### Quellentext
######
Heute in den Feuilletons

Heute in den Feuilletons

Die kommentierte Kulturpresseschau. Wochentags um 9 Uhr, sonnabends um 10 Uhr.
20.04.2004. In der taz plädiert Rafael Seligmann für die Freigabe von Hitlers "Mein Kampf". In der FR erhofft sich Natan Sznaider durch die Sharon-Bush-Initiative ein Ende der israelischen Besatzungspolitik. Die FAZ fragt sich, wie der Supreme Court in Sachen Guantanamo Bay entscheiden wird. Die NZZ besucht die Ramakrishna-Mission hoch oben im Norden von Kalkutta, am westlichen Ufer des Ganges.

TAZ, 20.04.2004

"Gebt den Kampf frei!", fordert der Autor Rafael Seligmann in der tazzwei - und meint damit die seiner Meinung nach überfällige Nachdruckerlaubnis für Hitlers "Mein Kampf". "Mag sein, dass viele einst 'Mein Kampf' nicht lasen, um sich ihre Illusionen über Hitler zu bewahren. Diesen Fehler sollten wir nicht wiederholen. Die bayerische Staatsregierung, die die Rechte an Hitlers Buch besitzt, sollte diese nutzen, um mündigen Bürgern, Schülern und Studenten die Möglichkeit zu geben, sich selbst ein Urteil über den Nazismus zu bilden. Vertrauen wir unserer Bevölkerung mehr als Hitlers Buch. Ein tröstlicher Gedanke an Hitlers 115. Geburtstag."
######
### Datenauszug

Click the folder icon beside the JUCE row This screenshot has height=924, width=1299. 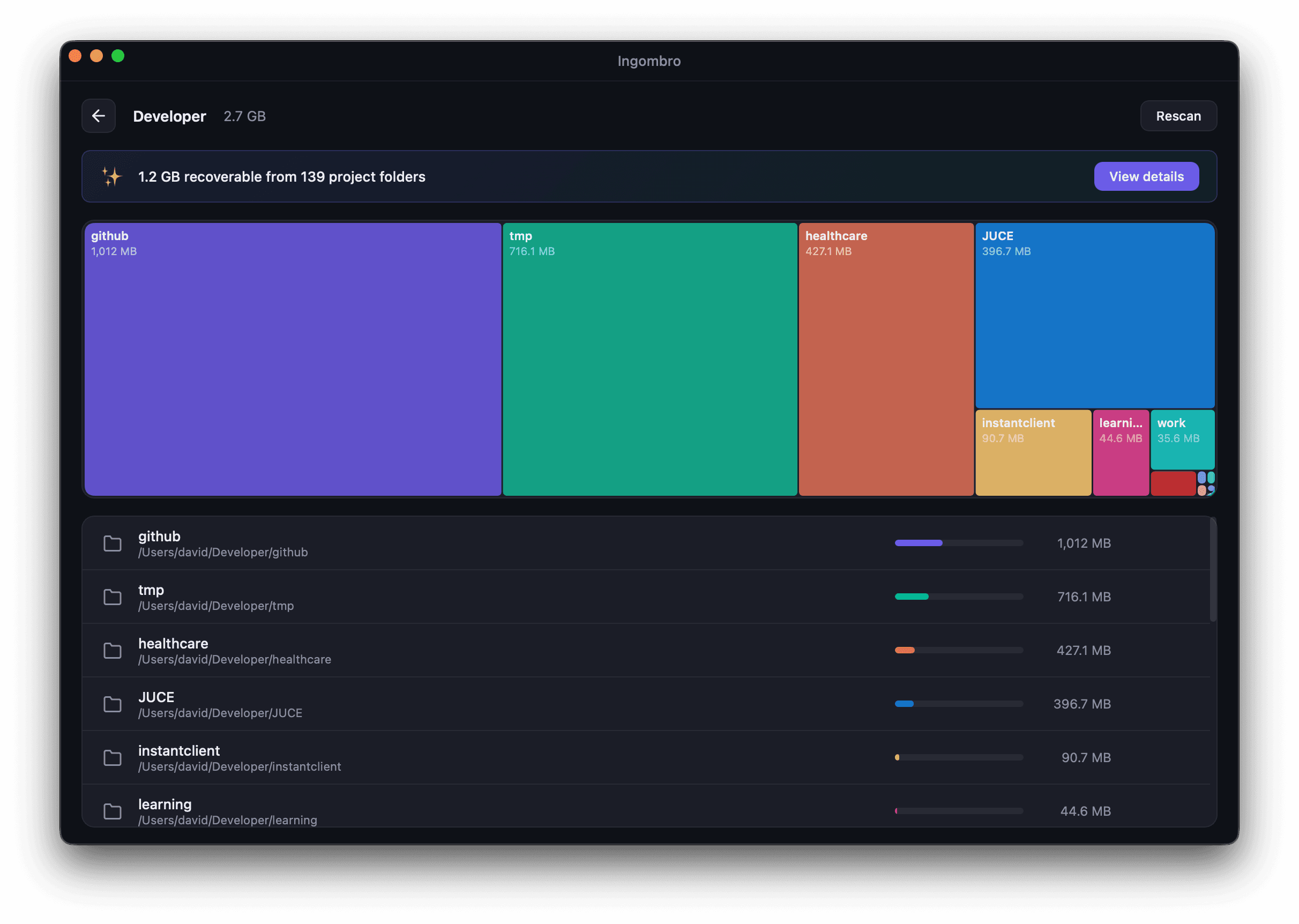coord(112,704)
######
### Zu erledigen
- a) Schreiben Sie aus der Presseschau alles ab „20.04.2004. In der“ bis einschließlich „Ufer des Ganges.“ wortgetreu ab.
- b) Prüfen Sie, ob die folgenden Aussagen mit der Presseschau übereinstimmen, und belegen Sie jedes Ja oder Nein mit den entscheidenden Worten aus dem Text: (i) Die Presseschau erscheint sonnabends um 10 Uhr. (ii) Die Rechte an Hitlers Buch liegen bei der bayerischen Staatsregierung. (iii) Die NZZ besucht die Ramakrishna-Mission am östlichen Ufer des Ganges.
- c) Nennen Sie alle Zeitungen, die im einleitenden Absatz der Presseschau vom 20.04.2004 vorkommen.
Das Material ist hierfür ohne Belang.

### Lösungen
- a)
20.04.2004. In der taz plädiert Rafael Seligmann für die Freigabe von Hitlers "Mein Kampf". In der FR erhofft sich Natan Sznaider durch die Sharon-Bush-Initiative ein Ende der israelischen Besatzungspolitik. Die FAZ fragt sich, wie der Supreme Court in Sachen Guantanamo Bay entscheiden wird. Die NZZ besucht die Ramakrishna-Mission hoch oben im Norden von Kalkutta, am westlichen Ufer des Ganges.

- b)
(i) Ja: „sonnabends um 10 Uhr“
(ii) Ja: „Die bayerische Staatsregierung, die die Rechte an Hitlers Buch besitzt“
(iii) Nein: „am westlichen Ufer des Ganges“

- c) taz, FR, FAZ, NZZ